That being so, and given that the concept of a European arrest warrant has been around for some time—I believe a consultation on the subject took place in March this year or at around that time—it is difficult for me to understand why it has been thought necessary to deal with this particular matter with the strict timetable that is being applied to all the genuinely counter-terrorist measures that are emanating from Europe. This is a matter where in my view considered opinion and considered judgment should be brought to bear. It will be highly regrettable if we bring into effect legislation which is insufficiently considered and is subject to all the defects that insufficiently considered legislation brings with it.

It is perfectly true that the framework decision, if it becomes final in this form on 6th or 7th December, will not as such be of direct effect in this country. There will still need to be primary legislation. But the Government will be under an obligation to member state partners to bring into effect legislation which corresponds to the decision which they will, on that hypothesis, have agreed. The scope for manoeuvre will not be broad. I urge the Government to take great care that the final decision is not hastily reached, that proper in-depth consideration to some of the concerns that have been expressed is given and that the bandwagon that is carrying along the bulk of the counter-terrorist measures does not, willy nilly, and to the detriment of the public in all member states, carry with it this measure before it is ready.

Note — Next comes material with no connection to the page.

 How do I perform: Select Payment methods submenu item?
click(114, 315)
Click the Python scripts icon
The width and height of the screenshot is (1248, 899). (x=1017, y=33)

So much for the timing of the extradition arrest warrant measure. As to dual criminality, Article 2 of the measure lists a whole raft of offences where the double criminality safeguard will no longer apply. These are broadly—I emphasise the word "broadly"—offences which are common to all member states. However, some of the descriptions of the offences in the list in Article 2 are extremely broad and it is not possible to be sure how the offences in particular member states are framed. For example, one of the listed items comprises "racism and xenophobia". I ask myself what offence is that. One can immediately think of football hooligans waving Union Jacks or chanting slogans at some football match in some foreign capital.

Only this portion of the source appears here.